A polite talk about alien races should go like this:
Martians can beat us at every ball game,
As well as at chess, poker and go,
Saturnians have the best ice cream in the Solar System,
Selenites are just an illusion,
Blah blah blah. But a xenophobe,
No doubt, would tell you that
Martian balls are made of some stinking fluff
And their brains look like purple jelly,
Saturnians get their milk out of liquid minerals,
And Selenites are the meanest bastards outside our atmosphere.
In truth, however, they all just grow mushrooms in their stomachs,
Raise fish in their blood vessels,
Listen to Radio Wonderbug now and then
And tamper with the military and the clergy for relaxation.
She used to hitchhike on hydrofoils down the canals, teeming
with the bones of those who built them, beautiful bones
of Venusians, Martians and other incredible species,
the enemies of the human race, as they called them, down the canals,
teeming with junk and rubbish and wooden masks, which you could
pick up and sell for the price of your precious sneezes.

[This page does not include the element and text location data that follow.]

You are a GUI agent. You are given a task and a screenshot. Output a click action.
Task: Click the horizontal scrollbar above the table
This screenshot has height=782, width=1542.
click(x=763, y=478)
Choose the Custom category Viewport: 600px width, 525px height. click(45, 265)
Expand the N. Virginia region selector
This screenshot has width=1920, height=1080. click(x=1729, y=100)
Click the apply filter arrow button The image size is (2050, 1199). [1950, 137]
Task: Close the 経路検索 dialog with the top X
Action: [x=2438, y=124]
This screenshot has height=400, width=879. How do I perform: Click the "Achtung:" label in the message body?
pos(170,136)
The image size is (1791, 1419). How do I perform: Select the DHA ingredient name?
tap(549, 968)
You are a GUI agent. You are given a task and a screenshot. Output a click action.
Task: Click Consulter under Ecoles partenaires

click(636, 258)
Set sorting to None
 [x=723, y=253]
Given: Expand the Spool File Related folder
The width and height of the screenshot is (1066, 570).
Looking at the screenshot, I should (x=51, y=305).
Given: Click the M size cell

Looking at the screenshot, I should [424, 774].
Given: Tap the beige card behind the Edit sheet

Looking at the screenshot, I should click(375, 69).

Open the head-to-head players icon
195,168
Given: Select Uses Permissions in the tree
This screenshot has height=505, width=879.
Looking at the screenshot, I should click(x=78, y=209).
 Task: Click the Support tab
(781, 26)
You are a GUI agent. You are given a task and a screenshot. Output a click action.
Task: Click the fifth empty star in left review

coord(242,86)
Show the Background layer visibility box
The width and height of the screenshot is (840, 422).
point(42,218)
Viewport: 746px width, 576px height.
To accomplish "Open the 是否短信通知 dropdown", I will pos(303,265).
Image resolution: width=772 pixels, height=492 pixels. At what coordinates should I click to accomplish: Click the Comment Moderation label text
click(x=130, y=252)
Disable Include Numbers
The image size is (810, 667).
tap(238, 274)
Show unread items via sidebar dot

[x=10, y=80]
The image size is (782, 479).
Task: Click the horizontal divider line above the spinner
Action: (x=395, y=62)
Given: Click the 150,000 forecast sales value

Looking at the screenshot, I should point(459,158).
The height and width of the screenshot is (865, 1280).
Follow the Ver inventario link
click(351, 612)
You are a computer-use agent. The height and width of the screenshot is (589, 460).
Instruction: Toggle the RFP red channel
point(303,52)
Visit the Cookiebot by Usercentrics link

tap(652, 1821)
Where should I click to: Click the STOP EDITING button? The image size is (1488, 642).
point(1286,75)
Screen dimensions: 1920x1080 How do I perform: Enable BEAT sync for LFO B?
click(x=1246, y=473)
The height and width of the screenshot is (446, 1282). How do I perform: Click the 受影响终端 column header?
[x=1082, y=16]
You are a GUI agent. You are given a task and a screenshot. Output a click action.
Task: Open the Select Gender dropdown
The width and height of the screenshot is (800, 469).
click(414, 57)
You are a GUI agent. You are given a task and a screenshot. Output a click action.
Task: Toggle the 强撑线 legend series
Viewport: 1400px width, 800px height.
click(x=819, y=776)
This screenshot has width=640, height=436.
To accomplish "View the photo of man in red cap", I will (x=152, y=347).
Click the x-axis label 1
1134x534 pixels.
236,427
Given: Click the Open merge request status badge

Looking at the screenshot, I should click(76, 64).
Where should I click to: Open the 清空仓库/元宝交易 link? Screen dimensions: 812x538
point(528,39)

She used to heal June beetles with her precious breath,
she used to own the universe and a ramshackle mansion in Prague to boot,
a grave in Andorra, a boa constrictor in Calgary,
a butterfly in Arkhangelsk, all the HIV in Tikal,
a watermelon in Paris which was bigger than the Eiffel Tower,
and a lousy dog on the outskirts of Harappa, which couldn’t
wake her up while she was sleeping replete with shining shards of hammers
and sickles and silent black-and-white dreams on a cast-iron couch.
She used to, but never wanted it to last forever.